Samir Larabi: «Ecoutez-nous, Messieurs d’en haut!»

LES JEUNES ET L’EMPLOI
SAMIR LARABI, PORTE-PAROLE DU COMITÉ DES CHÔMEURS

«Ecoutez-nous, Messieurs d’en haut!»

L’Expression, 05 Mars 2011

Les dispositifs Ansej, Cnac et Angem ne peuvent pas résorber le chômage

Dans cet entretien, Samir Larabi, porte-parole du Comité national pour la défense des droits des chômeurs algériens, récemment créé, nous parle des conditions de la création de ce comité, les solutions qu’il propose pour endiguer le chômage et le bilan de l’action de son organisation qui est aussi membre de la Coordination nationale pour le changement et la démocratie (Cncd).

L’Expression: Les chômeurs algériens viennent enfin de se doter d’un Comité national qui les représente. Pouvez-vous nous en parler?
Samir Larabi: Pour être honnête, nous ne représentons pas tous les chômeurs algériens, même si objectivement nous représentons fidèlement leurs intérêts. Pour revenir à sa naissance, le mérite revient au Comité des chômeurs du Sud. Ces derniers n’ont pas cessé depuis 2006 de dénoncer la ségrégation dans l’accès à l’emploi et la précarité de la relation de travail, notamment dans les entreprises de sous-traîtance et des multinationales. Le hasard a fait qu’on s’est rencontré dans une réunion syndicale, on a parlé de notre condition de chômeurs, de l’expérience des chômeurs du Sud et la nécessité de créer un comité national de défense de nos droits. Le 4 février 2011, nous avons organisé une rencontre nationale, adopté une plate-forme de revendications, élu les instances dirigeantes et nous avons fait appel à un sit-in devant le siège du ministère du Travail pour le 6 février dernier. Nos principales revendications: un travail décent, une allocation chômage à hauteur de 50% du Snmg pour tout demandeur d’emploi, mettre un terme à la ségrégation dans la distribution des postes d’emploi et la dissolution des entreprises de sous-traitance. Après le sit-in, nous avons été reçus par trois directeurs centraux. Ils nous ont promis de transmettre nos revendications à qui de droit.

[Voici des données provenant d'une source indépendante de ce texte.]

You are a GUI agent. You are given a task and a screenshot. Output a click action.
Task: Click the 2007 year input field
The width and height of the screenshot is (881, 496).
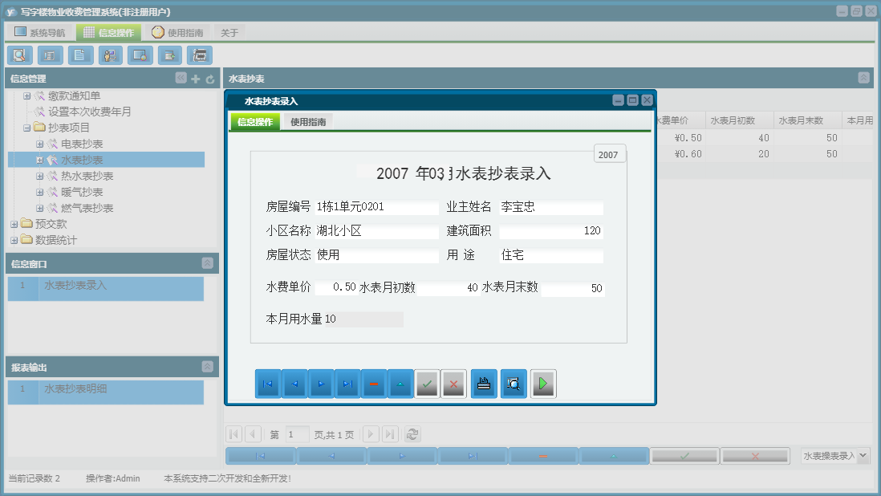(611, 152)
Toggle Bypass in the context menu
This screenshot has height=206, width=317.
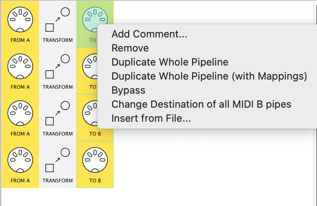(x=128, y=90)
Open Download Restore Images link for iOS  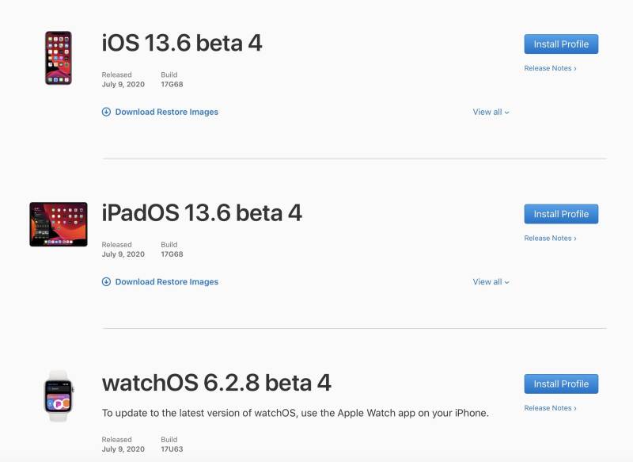tap(167, 112)
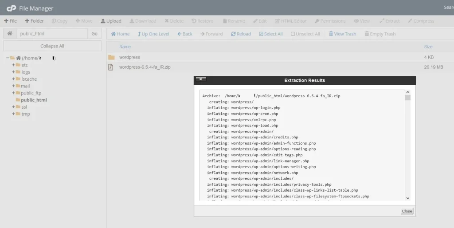The height and width of the screenshot is (228, 454).
Task: Click the home icon beside the path field
Action: coord(10,34)
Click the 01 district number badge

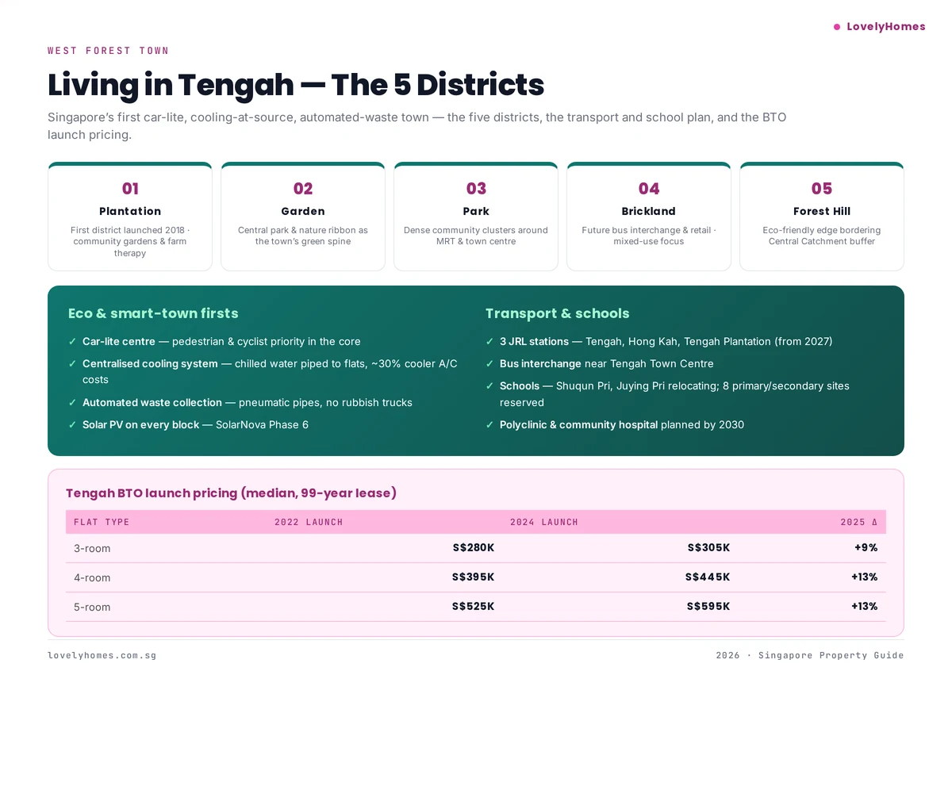point(130,189)
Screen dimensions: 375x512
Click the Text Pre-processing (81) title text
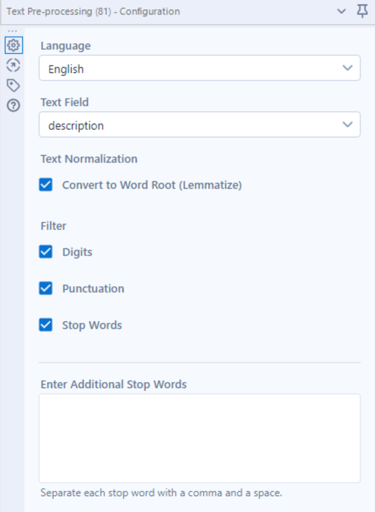point(93,11)
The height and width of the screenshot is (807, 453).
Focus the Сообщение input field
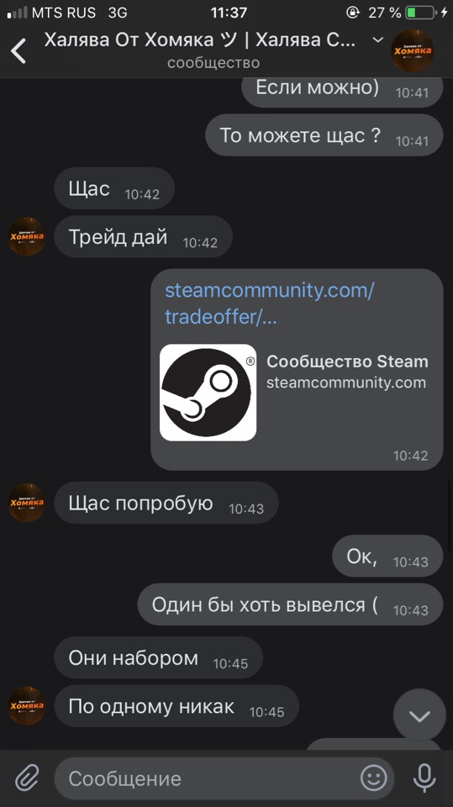(x=224, y=778)
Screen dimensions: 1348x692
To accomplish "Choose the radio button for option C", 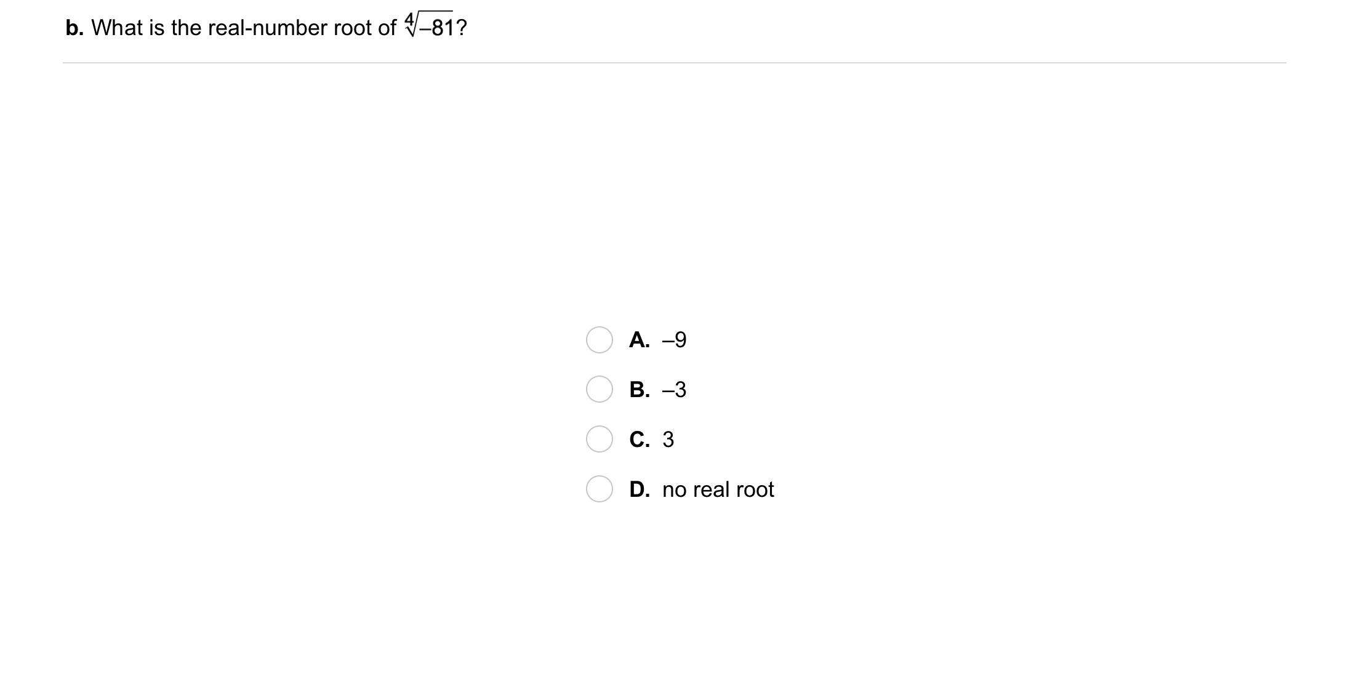I will [x=599, y=439].
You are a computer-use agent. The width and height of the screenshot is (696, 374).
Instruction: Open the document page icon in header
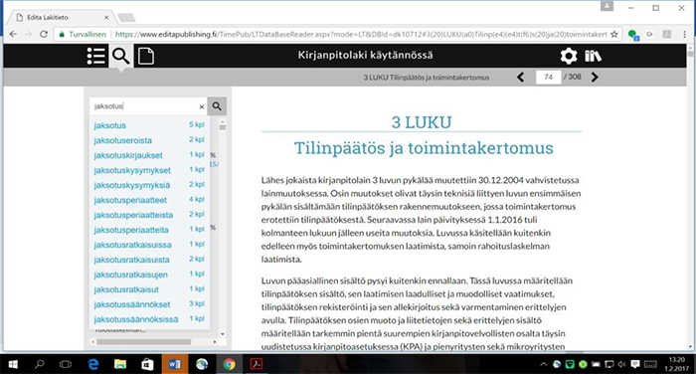coord(146,56)
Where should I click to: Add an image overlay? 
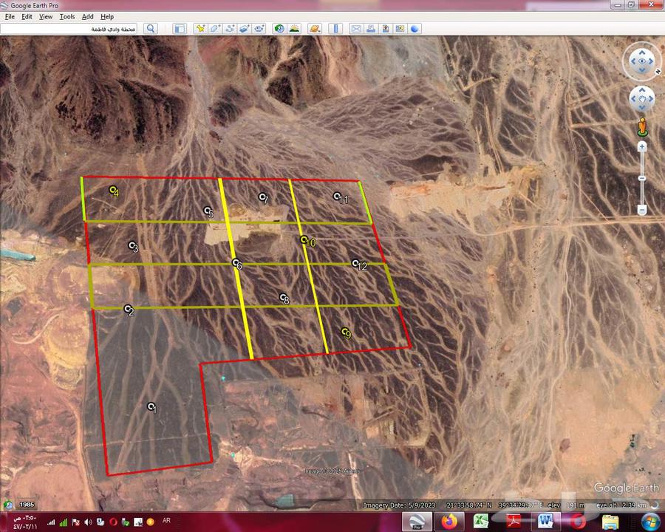[245, 29]
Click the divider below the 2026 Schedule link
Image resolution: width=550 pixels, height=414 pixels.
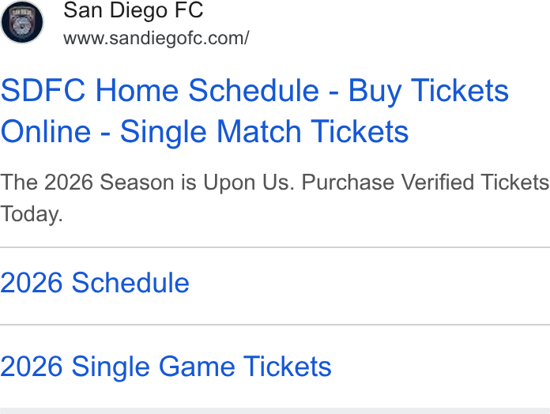[x=275, y=325]
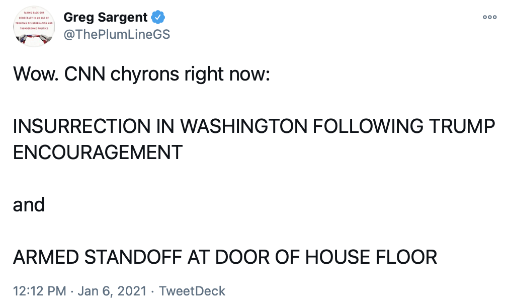The image size is (508, 303).
Task: Open the more options three-dot menu
Action: 489,17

Le Conseil des ministres a adopté ce 22 février 2011 une série de mesures. Quel est votre commentaire?
Ecoutez, les décisions du Conseil des ministres ne s’inscrivent pas dans la démarche de la question du chômage. Elles prolongent la précarité de l’emploi. Au lieu de permaniser les travailleurs précaires (pré-emploi et filet social), le gouvernement prolonge leurs souffrances et leur détresse.
Et pourtant, il y a des besoins sociaux qui s’expriment et l’argent nécessaire pour les permaniser. Même cas pour ceux qui travaillent dans les secteurs économiques, le patronat fait des milliards de bénéfices mais refuse la permanisation. Le Conseil des ministres veut aussi nous transformer tous en commerçants ou en petits patrons. Les dispositifs Ansej, Cnac et Angem ne peuvent pas résorber le chômage pour plusieurs raisons: nous n’avons pas un tissu industriel dense, le marché est saturé et les jeunes n’arrivent pas à trouver de marché pour faire fonctionner leurs petites entreprises, sauf pour ceux qui bénéficient d’un coup de pouce solide. Nous considérons que cette option ne sert qu’à jeter notre argent par la fenêtre. Le gouvernement continue à se taper la tête contre le mur. Même topo pour les exploitations agricoles, ils vont distribuer des centaines de milliers d’hectares dans les Hauts-Plateaux pour des spéculateurs, leur donner notre argent et sans contrôle. Le Conseil des ministres n’a pas apparemment retenu les leçons des scandales du Pndra. Sur cette question, il faut, à notre sens, relancer les coopératives agricoles, c’est le seul moyen de préserver nos terres, créer de l’emploi et de la richesse.
Sur la question du logement, le Conseil des ministres a promis 50.000 logements promotionnels pour les jeunes, c’est une bonne chose, pour peu que cela soit distribué dans la transparence et enlever toutes les entraves juridiques et financières, comme le CDI et l’apport financier initial.